When interpreting, " returns the address of a counted string. The Ansi Forth word S" returns the address of a string and its count.
Even with this taken into consideration, this example doesn't work with one of the versions of Gforth on my computers without further modification.
My Forth treats the value of >IN as unsigned. Any value of >IN greater or equal to the size of the text stream causes WORD to return a size of zero without causing an error.
My Forth's WORD uses a the word 'STREAM to obtain the address of the current location in the text stream and its remaining length.
: 'STREAM ( -- ADR N )
BLK @ ?DUP
IF
BLOCK B/BUF
ELSE
TIB #TIB @
THEN
>IN @
OVER UMIN /STRING ;
OVER UMIN clips the value fetched from >IN so it doesn't exceed the size of the text stream. UMIN returns the unsigned minimum of two numbers. /STRING is a word from Ansi Forth which I found to be quite useful.
/STRING “slash-string” STRING
( c-addr1 u1 n – – c-addr2 u2 )
Adjust the character string at c-addr1 by n characters. The
resulting character string, specified by c-addr2 u2, begins
at c-addr1 plus n characters and is u1 minus n characters long.
There are a few places in the source for Fleet Forth where I use EVALUATE .
The following fills in the table holding the default vector for all the deferred words defined in Fleet Forth's kernel. This is done after the vectors for the deferred words have been set.
START.I&F
" TARGET DUP @ @ OVER 2+ ! 4 +
END.FORGET OVER 2+ U<
HOST >IN !"
COUNT EVALUATE TARGET
DROP
I also use EVALUATEd strings to automate defining parameters to use while building the kernel. For example, in the source for the kernel there is the following:
That number is the largest number of blocks a dual disk version of the 1581 drive could hold, if such a device existed. The EVALUATEd strings which follow round that number up to the closest power of 2 and set other parameters used to define words such as R/W , RAM and DR+ .

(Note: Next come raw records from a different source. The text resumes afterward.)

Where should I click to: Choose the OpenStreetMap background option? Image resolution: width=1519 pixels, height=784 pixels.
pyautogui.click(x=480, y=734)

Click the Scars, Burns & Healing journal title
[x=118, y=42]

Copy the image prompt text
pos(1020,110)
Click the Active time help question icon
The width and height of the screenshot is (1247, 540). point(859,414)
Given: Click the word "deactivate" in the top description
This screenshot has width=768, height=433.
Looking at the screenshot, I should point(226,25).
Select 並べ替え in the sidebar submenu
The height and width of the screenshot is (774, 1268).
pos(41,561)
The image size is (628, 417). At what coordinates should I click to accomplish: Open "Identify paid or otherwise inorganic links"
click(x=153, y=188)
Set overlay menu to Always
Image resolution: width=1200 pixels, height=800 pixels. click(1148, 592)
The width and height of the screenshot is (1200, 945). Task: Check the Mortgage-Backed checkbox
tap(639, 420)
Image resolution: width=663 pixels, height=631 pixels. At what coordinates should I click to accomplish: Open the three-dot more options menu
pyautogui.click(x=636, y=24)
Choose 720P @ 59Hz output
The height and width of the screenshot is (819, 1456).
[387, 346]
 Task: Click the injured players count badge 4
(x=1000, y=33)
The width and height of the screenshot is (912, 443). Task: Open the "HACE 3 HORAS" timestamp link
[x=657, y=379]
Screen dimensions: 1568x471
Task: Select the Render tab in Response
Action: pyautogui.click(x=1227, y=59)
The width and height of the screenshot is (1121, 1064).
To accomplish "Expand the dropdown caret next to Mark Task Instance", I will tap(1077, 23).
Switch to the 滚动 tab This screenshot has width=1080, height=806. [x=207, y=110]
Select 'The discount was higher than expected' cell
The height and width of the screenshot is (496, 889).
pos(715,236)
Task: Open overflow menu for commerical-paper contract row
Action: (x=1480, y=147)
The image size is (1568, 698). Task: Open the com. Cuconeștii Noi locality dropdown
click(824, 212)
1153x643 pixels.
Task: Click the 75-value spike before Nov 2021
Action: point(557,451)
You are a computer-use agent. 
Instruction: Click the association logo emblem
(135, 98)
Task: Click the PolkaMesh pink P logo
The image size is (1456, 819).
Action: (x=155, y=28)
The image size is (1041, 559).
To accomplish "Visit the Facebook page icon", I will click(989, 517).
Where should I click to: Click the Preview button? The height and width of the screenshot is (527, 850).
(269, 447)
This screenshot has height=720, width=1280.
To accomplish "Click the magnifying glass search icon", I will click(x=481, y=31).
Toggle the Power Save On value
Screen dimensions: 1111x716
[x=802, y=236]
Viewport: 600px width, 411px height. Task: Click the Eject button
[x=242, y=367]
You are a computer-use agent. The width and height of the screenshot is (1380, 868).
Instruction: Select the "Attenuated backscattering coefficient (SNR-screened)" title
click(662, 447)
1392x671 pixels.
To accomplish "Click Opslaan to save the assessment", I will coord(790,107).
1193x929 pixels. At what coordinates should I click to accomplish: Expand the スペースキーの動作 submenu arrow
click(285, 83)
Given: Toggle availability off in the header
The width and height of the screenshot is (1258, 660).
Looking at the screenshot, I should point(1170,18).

The new metacompiler's first big test was metacompiling an existing version of Fleet Forth. Since I'm using VICE instead of a real Commodore 64, the disks are actually disk images and the disk image with the new kernel was identical to the one created with the original metacompiler. I also have SEEALL to test kernels I build. Successfully loading the system loader and the utilities is a test. SEEALL showing the expected disassembly/decompilation is another.
: >META ( -- )
ORDER@
META DEFINITIONS
CO ORDER! ;
: >SHADOW ( -- )
ORDER@
[SHADOW] SHADOW DEFINITIONS
CO ORDER! ;
The word >META saves the values of CONTEXT and CURRENT to the auxiliary stack then changes the search and compile vocabularies to META . CO causes the rest of >META to run after >META's caller exits. That last part of >META restores the CONTEXT and CURRENT vocabularies. >SHADOW does the same thing for the SHADOW vocabulary.
This source
I mentioned that the metacompiler supports LABELs because the target is built in virtual memory. The version of LABEL which is used to test compile target source on the host uses VALUE's which are defined before the test code. The HOST version of LABEL was defined like this:
I was testing a modification to Fleet Forth. Some of the words branch to NEXT . This version of LABEL wasn't going to work since I needed some of the test words to branch to the address for NEXT in one of the test words. I needed a VALUE defined in the host assembler to successfully test the new code.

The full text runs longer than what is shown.